Wednesday, March 17, 2010

Decrease Your Breast Cancer Risk

One-in-eight women will struggle with breast cancer during their lives. We now know that cancer, like many other diseases, is related to systemic inflammation. Breast cancer may also be associated with elevated systemic estrogen levels.
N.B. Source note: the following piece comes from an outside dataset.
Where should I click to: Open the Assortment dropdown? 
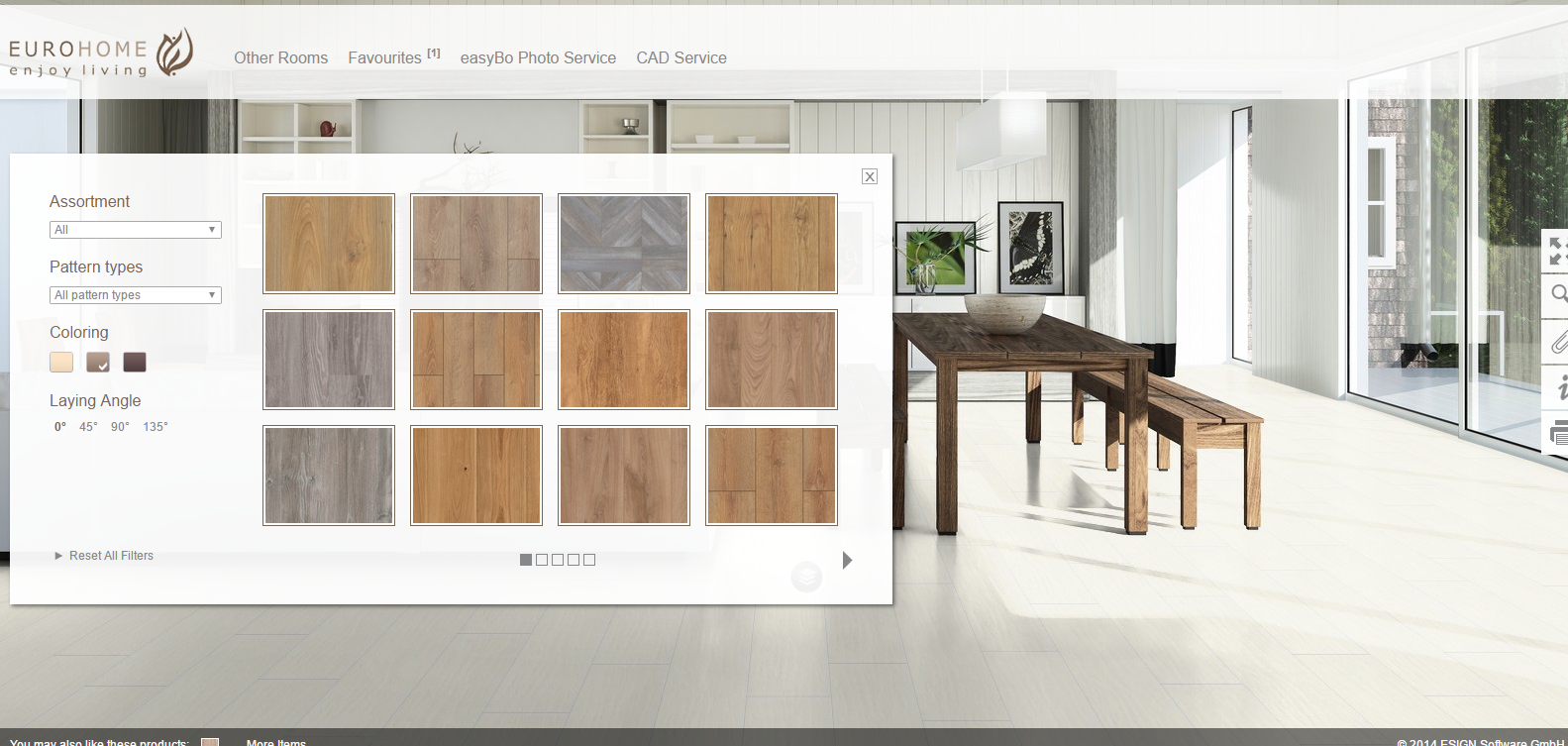pos(136,230)
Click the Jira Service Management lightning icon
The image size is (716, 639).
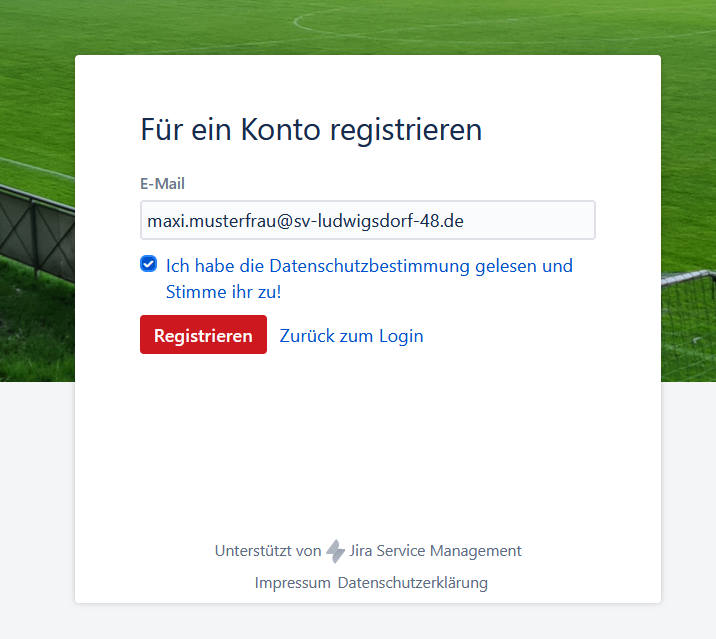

Here are lifestyle changes you can make to decrease inflammation and modify your estrogen levels to reduce your risk of breast cancer (or, recurrence).

Nutritional Advice:
Do eat an abundance of fruits and vegetables, at least 5 servings per day, organic is best
Do eat at least one cruciferous vegetable per day (broccoli, cauliflower, cabbage, kale, brussel sprouts, kohlrabi)
Do eat phytoestrogens in moderation: soy-based products, red grapes, peanuts, legumes, brussel sprouts, spinach, ground flaxseed, whole-wheat flour, fruit and tea.
Do drink green tea
Do consume garlic
Do consume good fats: Omega 3 fatty acids, Olive oil
Do eat hormone-free beef and dairy, if you consume them at all
Do follow the principles of an Anti-inflammatory Diet

Avoid charred meat (either grilled or broiled)
Avoid a high-fat diet – high fat diet increases circulating estrogens
Avoid alcoholic beverages
Avoid these fats: Eliminate trans fats, consume a small amount of saturated fats

Lifestyle
Vitamin D supplements: 2000 IU daily unless indicated more
Calcium: 1200 mg per day between diet and supplement
Herbs and Supplements: Turmeric, Ginseng, Melatonin
Exercise – Aerobic 30 minutes 6/7 days per wk
Adequate nightly sleep in a dark room – melatonin production decreases breast cancer
Mindfulness meditation - if practiced regularly can decrease stress and improve coping skills during difficult times

Screening
If at high risk due to family history, begin screening at 35 years of age or 10 years prior to the age of detection in family member, whichever comes first.